# Advice on deflasking Phrag. flask



## kiwi (Jan 22, 2018)

Hi all,
I will be recieving a flask of Phrag. Fritz Schomburg 'Zephyrus Best' x kovachii 'Warbird' from Sam (among others) soon but I am not that familiar with deflasking or growing these. Could anyone please provide some pointers of media and growing conditions for phrags? Thanks in advance.


----------



## TrueNorth (Jan 24, 2018)

You'll find lots of information about this on the forum if you do a search.

Here's what I do....

You want a medium that retains moisture but is also open and aerated. I grow mine in 50/50 chopped sphagnum and perlite. Sometimes I add charcoal. I fill some of the space in the pot with styrofoam peanuts and add other ingredients to the mix as appropriate for the species i.e. gravel and dolomite chunks for kovachii and its hybrids.

You want to handle them as little as possible. The roots are quite brittle, so probably best not to try and separate them. There is debate about whether or not to remove the agar. I remove as much as I can without disturbing the roots too much.

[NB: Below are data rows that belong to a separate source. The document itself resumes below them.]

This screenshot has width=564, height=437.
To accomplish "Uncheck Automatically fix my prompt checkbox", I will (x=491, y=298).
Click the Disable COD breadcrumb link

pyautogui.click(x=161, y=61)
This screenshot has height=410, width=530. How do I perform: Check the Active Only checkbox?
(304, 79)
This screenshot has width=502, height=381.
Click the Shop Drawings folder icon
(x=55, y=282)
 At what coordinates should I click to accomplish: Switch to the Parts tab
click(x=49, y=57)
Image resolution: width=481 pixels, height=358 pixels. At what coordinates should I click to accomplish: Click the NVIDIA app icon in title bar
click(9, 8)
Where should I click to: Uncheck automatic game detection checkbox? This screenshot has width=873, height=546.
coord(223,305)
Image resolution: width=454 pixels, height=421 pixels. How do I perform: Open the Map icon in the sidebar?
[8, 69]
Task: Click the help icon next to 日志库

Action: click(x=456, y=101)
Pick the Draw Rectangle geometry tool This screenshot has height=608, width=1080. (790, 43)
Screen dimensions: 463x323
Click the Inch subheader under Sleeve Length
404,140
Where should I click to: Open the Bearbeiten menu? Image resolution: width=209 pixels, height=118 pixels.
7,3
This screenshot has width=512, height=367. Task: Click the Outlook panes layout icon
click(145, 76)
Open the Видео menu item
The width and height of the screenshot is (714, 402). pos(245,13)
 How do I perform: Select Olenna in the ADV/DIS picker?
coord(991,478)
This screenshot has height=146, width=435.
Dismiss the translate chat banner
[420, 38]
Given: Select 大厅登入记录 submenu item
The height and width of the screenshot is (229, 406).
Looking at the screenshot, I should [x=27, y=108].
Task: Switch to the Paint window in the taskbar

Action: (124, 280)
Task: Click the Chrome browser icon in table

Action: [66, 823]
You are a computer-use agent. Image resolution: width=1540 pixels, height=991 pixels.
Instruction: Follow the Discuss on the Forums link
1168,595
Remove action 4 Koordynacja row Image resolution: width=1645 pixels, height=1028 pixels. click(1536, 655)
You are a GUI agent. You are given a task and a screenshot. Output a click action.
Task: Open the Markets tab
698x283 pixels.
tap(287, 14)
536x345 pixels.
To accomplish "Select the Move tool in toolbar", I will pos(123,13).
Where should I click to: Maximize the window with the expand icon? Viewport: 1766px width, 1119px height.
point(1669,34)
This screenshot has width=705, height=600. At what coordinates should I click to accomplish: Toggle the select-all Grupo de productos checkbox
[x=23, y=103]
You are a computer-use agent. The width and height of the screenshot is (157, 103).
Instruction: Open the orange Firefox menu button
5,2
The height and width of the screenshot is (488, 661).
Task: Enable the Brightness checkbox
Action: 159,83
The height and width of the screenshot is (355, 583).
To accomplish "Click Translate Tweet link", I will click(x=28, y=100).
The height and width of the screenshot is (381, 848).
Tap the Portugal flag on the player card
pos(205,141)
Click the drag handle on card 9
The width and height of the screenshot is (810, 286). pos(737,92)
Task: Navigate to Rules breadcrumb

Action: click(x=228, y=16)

I think it's important to give them lots of humidity for at least the first couple of weeks. I've used plastic bags for this successfully.


----------



## kiwi (Jan 27, 2018)

Thanks for the tips


----------



## NYEric (Feb 6, 2018)

Funny, someone recently posted a video of a St. Louis Orchid show which included how to pot up seedlings of this exact cross!


----------